* Instructions for the task
Rewrite the entries below, changing each instance of "Identify the location of" to "Find the position of" and leaving everything else unchanged.

┌─ Exercise material

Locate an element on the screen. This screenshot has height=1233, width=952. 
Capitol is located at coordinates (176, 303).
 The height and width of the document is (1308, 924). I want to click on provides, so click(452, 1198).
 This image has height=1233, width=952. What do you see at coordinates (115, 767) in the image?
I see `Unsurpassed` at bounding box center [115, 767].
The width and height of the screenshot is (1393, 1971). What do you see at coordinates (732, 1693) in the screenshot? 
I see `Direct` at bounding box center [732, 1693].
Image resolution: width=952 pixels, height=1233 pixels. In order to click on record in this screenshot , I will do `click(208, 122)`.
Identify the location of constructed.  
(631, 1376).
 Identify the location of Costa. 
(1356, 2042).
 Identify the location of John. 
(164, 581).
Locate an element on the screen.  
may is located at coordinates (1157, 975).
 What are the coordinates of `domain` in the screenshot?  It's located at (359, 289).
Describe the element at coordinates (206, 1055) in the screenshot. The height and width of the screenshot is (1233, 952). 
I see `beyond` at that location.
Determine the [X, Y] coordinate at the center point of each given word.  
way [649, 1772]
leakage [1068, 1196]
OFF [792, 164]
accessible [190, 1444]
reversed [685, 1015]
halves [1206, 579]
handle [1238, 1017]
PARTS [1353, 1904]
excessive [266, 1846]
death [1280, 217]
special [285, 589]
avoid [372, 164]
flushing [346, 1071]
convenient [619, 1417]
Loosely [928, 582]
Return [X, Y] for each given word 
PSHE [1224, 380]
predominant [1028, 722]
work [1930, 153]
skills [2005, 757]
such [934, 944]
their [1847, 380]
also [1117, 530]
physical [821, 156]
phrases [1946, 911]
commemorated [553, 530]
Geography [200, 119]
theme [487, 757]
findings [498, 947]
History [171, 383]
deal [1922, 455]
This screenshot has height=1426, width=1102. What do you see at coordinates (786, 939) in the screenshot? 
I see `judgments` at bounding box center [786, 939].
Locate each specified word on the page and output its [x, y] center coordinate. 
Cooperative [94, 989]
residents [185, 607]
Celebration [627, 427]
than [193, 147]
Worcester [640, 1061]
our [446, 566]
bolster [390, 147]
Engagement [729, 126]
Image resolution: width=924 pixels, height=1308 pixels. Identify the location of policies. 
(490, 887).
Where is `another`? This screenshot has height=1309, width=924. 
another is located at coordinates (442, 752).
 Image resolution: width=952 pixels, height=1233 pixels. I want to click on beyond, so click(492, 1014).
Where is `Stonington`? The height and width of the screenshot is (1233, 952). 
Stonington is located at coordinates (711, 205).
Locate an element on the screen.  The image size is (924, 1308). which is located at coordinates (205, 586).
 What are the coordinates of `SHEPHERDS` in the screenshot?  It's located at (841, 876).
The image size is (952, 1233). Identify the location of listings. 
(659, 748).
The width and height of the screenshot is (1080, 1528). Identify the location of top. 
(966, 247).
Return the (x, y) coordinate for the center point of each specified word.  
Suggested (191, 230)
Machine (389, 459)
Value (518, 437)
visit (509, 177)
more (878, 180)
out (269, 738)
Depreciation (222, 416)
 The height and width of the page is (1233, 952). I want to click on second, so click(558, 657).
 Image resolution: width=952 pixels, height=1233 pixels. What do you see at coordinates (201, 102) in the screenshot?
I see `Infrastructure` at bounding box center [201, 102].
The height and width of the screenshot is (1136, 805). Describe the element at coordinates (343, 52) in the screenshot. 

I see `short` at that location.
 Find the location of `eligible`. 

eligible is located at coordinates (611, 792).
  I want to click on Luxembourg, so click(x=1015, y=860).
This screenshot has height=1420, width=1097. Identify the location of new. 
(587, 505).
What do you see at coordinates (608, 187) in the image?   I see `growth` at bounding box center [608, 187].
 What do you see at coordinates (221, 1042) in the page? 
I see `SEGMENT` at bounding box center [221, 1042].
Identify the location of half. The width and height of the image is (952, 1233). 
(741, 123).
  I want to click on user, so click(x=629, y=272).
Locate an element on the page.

└─

* Task solution
Locate an element on the screen. This screenshot has height=1233, width=952. 
Capitol is located at coordinates (176, 303).
 The height and width of the document is (1308, 924). I want to click on provides, so click(452, 1198).
 This image has height=1233, width=952. What do you see at coordinates (115, 767) in the image?
I see `Unsurpassed` at bounding box center [115, 767].
The width and height of the screenshot is (1393, 1971). What do you see at coordinates (732, 1693) in the screenshot? 
I see `Direct` at bounding box center [732, 1693].
Image resolution: width=952 pixels, height=1233 pixels. In order to click on record in this screenshot , I will do `click(208, 122)`.
Find the position of constructed.  
(631, 1376).
 Find the position of Costa. 
(1356, 2042).
 Find the position of John. 
(164, 581).
Locate an element on the screen.  
may is located at coordinates (1157, 975).
 What are the coordinates of `domain` in the screenshot?  It's located at (359, 289).
Describe the element at coordinates (206, 1055) in the screenshot. The height and width of the screenshot is (1233, 952). 
I see `beyond` at that location.
Determine the [X, Y] coordinate at the center point of each given word.  
way [649, 1772]
leakage [1068, 1196]
OFF [792, 164]
accessible [190, 1444]
reversed [685, 1015]
halves [1206, 579]
handle [1238, 1017]
PARTS [1353, 1904]
excessive [266, 1846]
death [1280, 217]
special [285, 589]
avoid [372, 164]
flushing [346, 1071]
convenient [619, 1417]
Loosely [928, 582]
Return [X, Y] for each given word 
PSHE [1224, 380]
predominant [1028, 722]
work [1930, 153]
skills [2005, 757]
such [934, 944]
their [1847, 380]
also [1117, 530]
physical [821, 156]
phrases [1946, 911]
commemorated [553, 530]
Geography [200, 119]
theme [487, 757]
findings [498, 947]
History [171, 383]
deal [1922, 455]
This screenshot has height=1426, width=1102. What do you see at coordinates (786, 939) in the screenshot? 
I see `judgments` at bounding box center [786, 939].
Locate each specified word on the page and output its [x, y] center coordinate. 
Cooperative [94, 989]
residents [185, 607]
Celebration [627, 427]
than [193, 147]
Worcester [640, 1061]
our [446, 566]
bolster [390, 147]
Engagement [729, 126]
Image resolution: width=924 pixels, height=1308 pixels. Find the position of policies. 
(490, 887).
Where is `another`? This screenshot has height=1309, width=924. 
another is located at coordinates (442, 752).
 Image resolution: width=952 pixels, height=1233 pixels. I want to click on beyond, so click(492, 1014).
Where is `Stonington`? The height and width of the screenshot is (1233, 952). 
Stonington is located at coordinates (711, 205).
Locate an element on the screen.  The image size is (924, 1308). which is located at coordinates (205, 586).
 What are the coordinates of `SHEPHERDS` in the screenshot?  It's located at (841, 876).
The image size is (952, 1233). Find the position of listings. 
(659, 748).
The width and height of the screenshot is (1080, 1528). Find the position of top. 
(966, 247).
Return the (x, y) coordinate for the center point of each specified word.  
Suggested (191, 230)
Machine (389, 459)
Value (518, 437)
visit (509, 177)
more (878, 180)
out (269, 738)
Depreciation (222, 416)
 The height and width of the page is (1233, 952). I want to click on second, so click(558, 657).
 Image resolution: width=952 pixels, height=1233 pixels. What do you see at coordinates (201, 102) in the screenshot?
I see `Infrastructure` at bounding box center [201, 102].
The height and width of the screenshot is (1136, 805). Describe the element at coordinates (343, 52) in the screenshot. 

I see `short` at that location.
 Find the location of `eligible`. 

eligible is located at coordinates (611, 792).
  I want to click on Luxembourg, so click(x=1015, y=860).
This screenshot has height=1420, width=1097. Find the position of new. 
(587, 505).
What do you see at coordinates (608, 187) in the image?   I see `growth` at bounding box center [608, 187].
 What do you see at coordinates (221, 1042) in the page? 
I see `SEGMENT` at bounding box center [221, 1042].
Find the position of half. The width and height of the image is (952, 1233). 
(741, 123).
  I want to click on user, so click(x=629, y=272).
Locate an element on the page.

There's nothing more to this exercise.